How to complete this task -> Copy each line below holding "agent".

-- Records for the exercise follows --

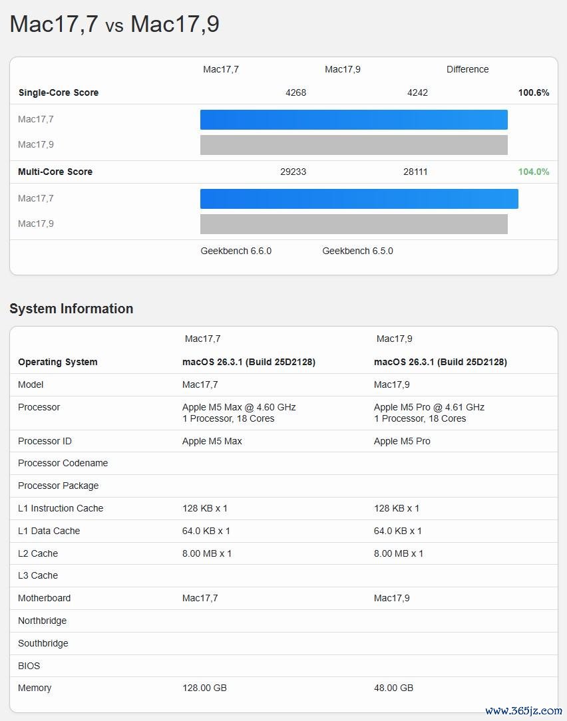
Task: Click the 104.0% multi-core difference value
Action: tap(534, 172)
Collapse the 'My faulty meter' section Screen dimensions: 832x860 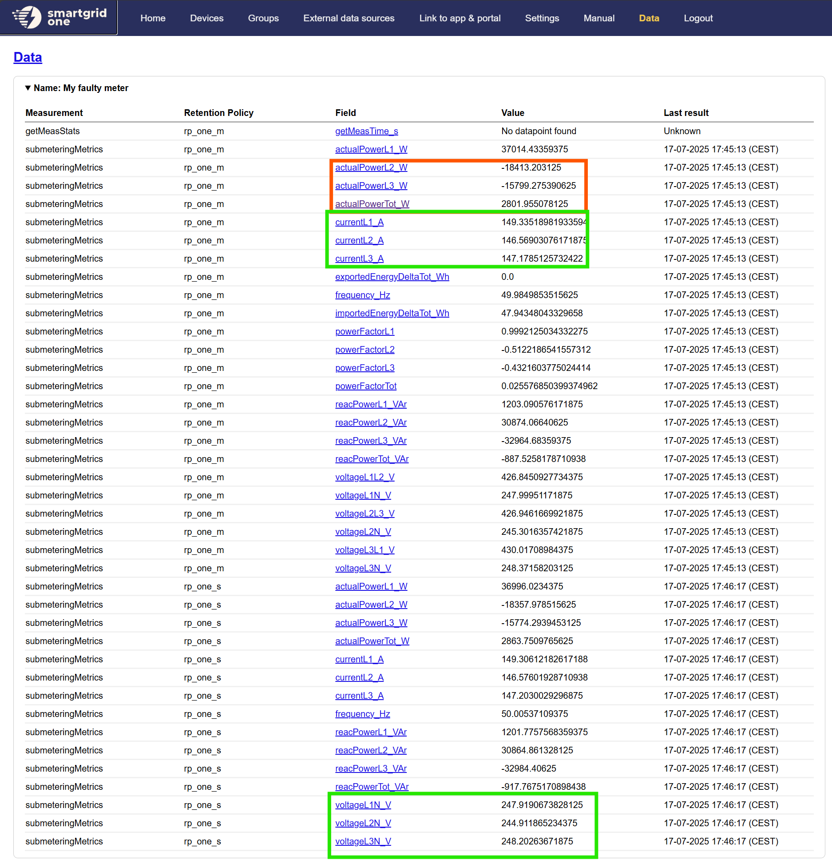pos(28,88)
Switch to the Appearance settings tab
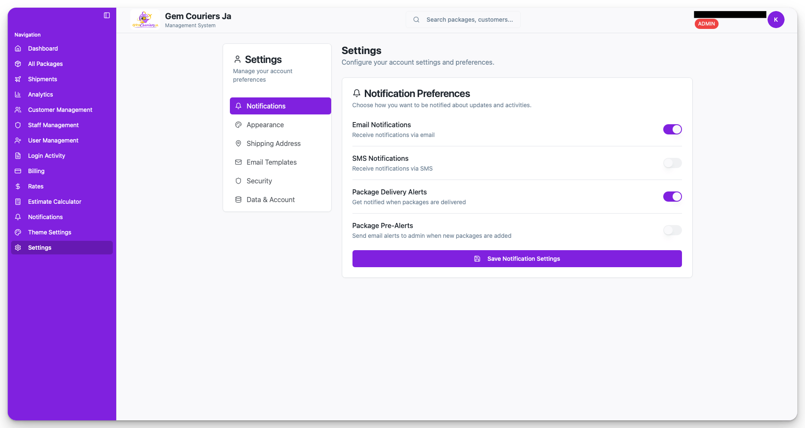The image size is (805, 428). (265, 125)
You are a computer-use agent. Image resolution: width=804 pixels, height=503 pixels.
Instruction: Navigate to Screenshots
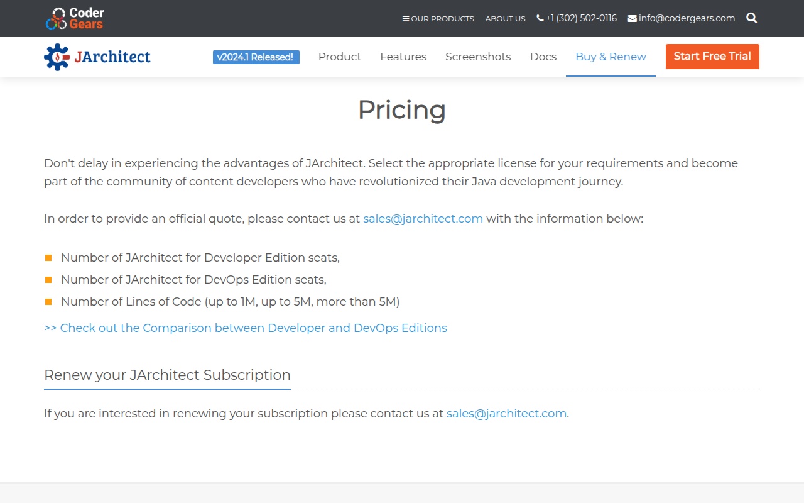tap(478, 57)
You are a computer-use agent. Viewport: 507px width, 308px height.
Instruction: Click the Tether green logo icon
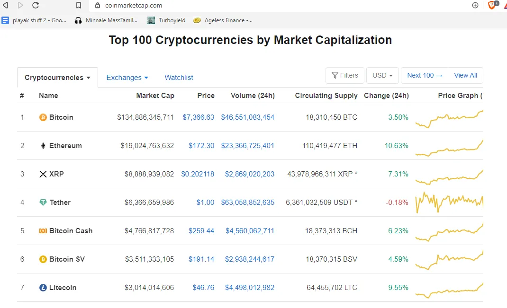[x=43, y=202]
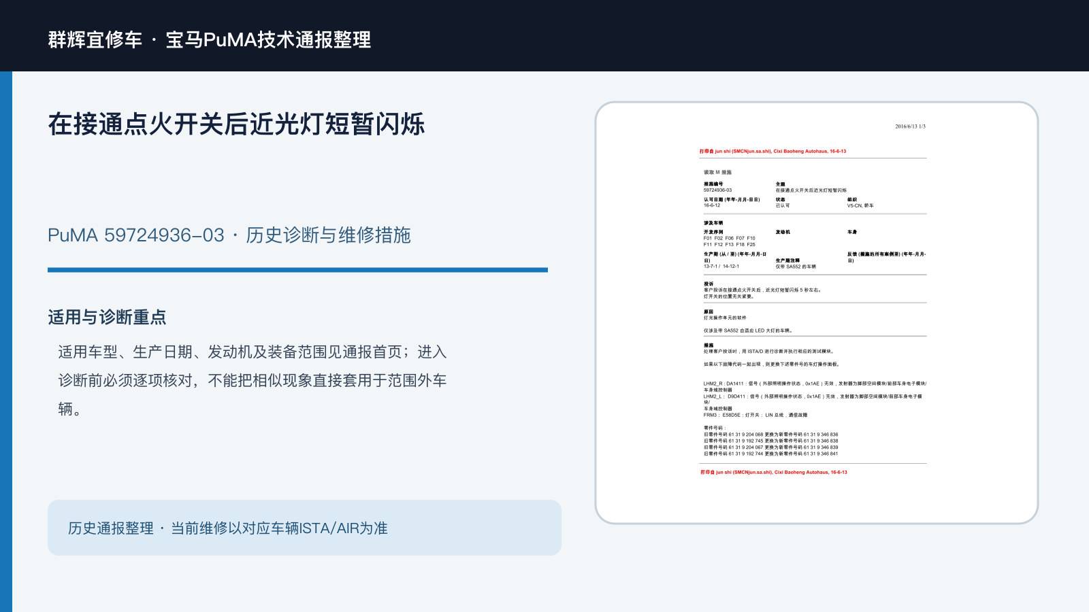Click the blue horizontal divider bar
The height and width of the screenshot is (612, 1089).
297,270
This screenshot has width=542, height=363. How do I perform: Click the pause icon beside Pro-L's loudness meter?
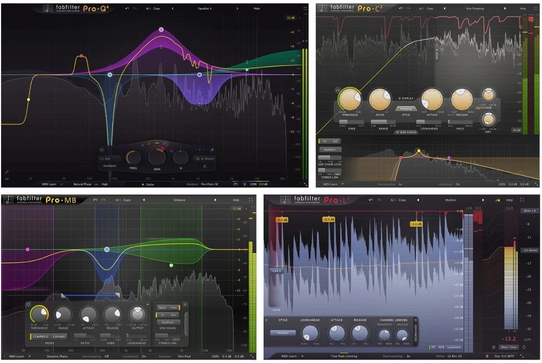click(x=494, y=347)
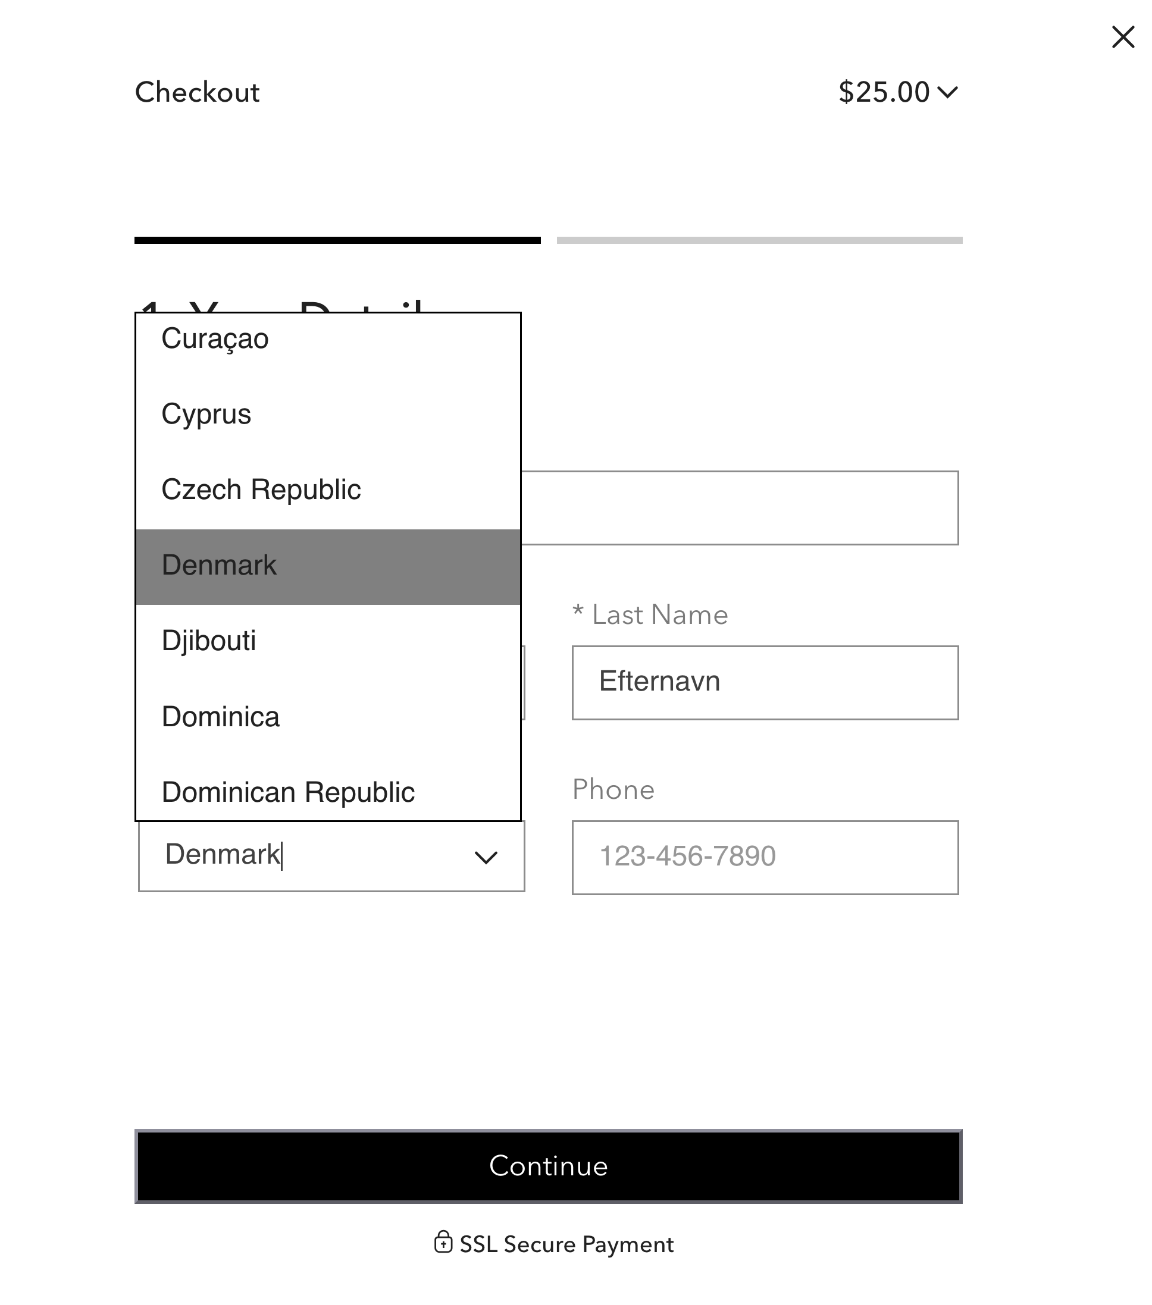
Task: Expand the $25.00 order summary chevron
Action: coord(948,93)
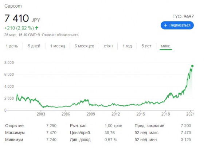This screenshot has width=204, height=148.
Task: Switch to the 1 год tab
Action: pyautogui.click(x=127, y=46)
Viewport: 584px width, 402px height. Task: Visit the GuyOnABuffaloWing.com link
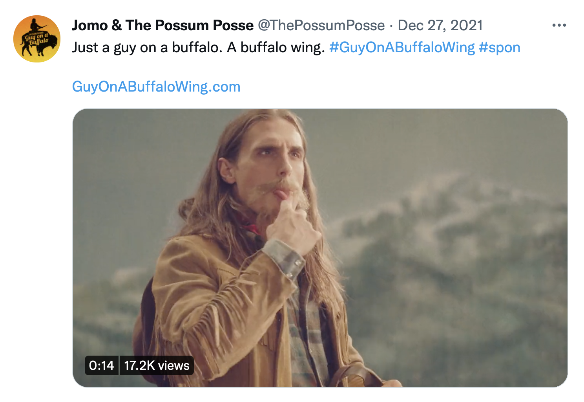(x=156, y=86)
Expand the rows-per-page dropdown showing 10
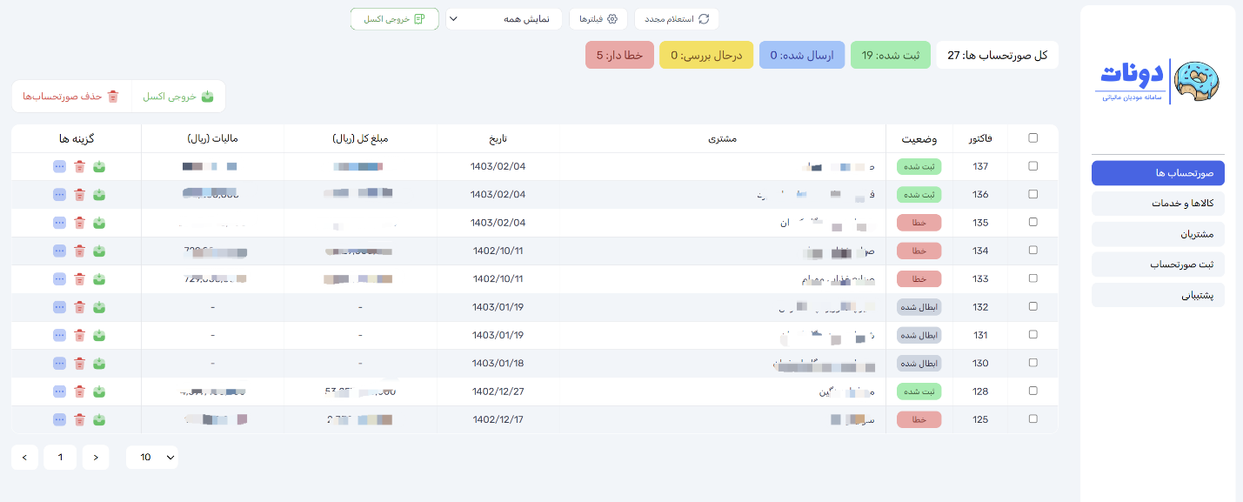This screenshot has width=1243, height=502. click(x=152, y=457)
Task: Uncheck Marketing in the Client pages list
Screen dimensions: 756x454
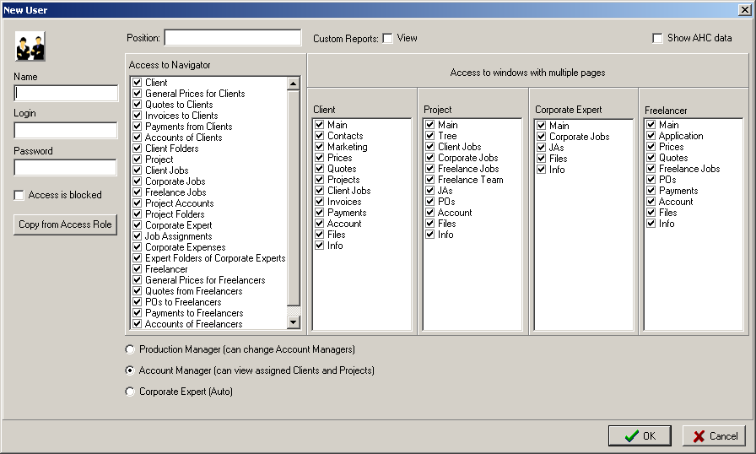Action: coord(319,147)
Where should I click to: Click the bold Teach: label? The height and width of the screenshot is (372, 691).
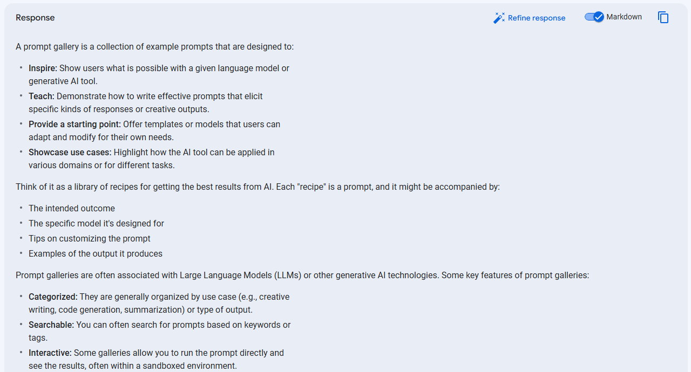click(42, 96)
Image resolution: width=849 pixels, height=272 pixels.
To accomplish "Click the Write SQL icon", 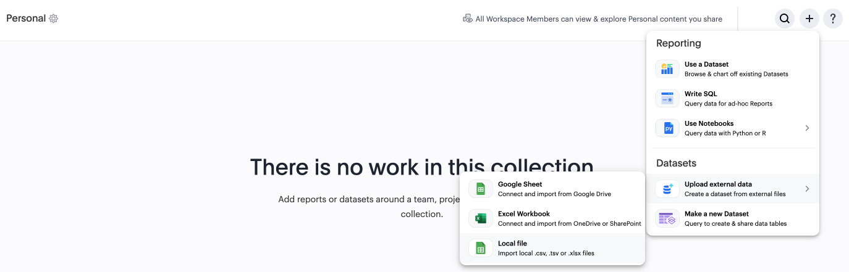I will (x=667, y=99).
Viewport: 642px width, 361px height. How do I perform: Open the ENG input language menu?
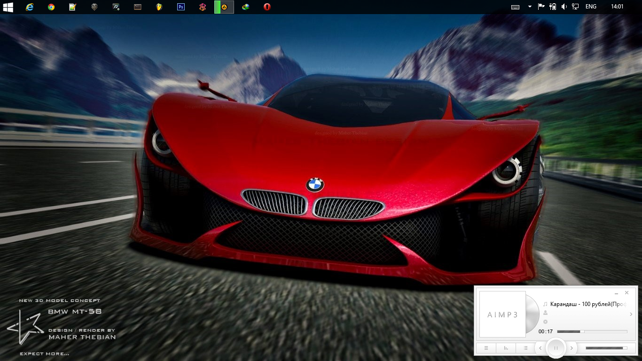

-- Records for the exercise concluded --

Response ->
You are a computer-use agent. Image resolution: width=804 pixels, height=503 pixels.
You are a computer-use agent. Viewport: 507px width, 308px height.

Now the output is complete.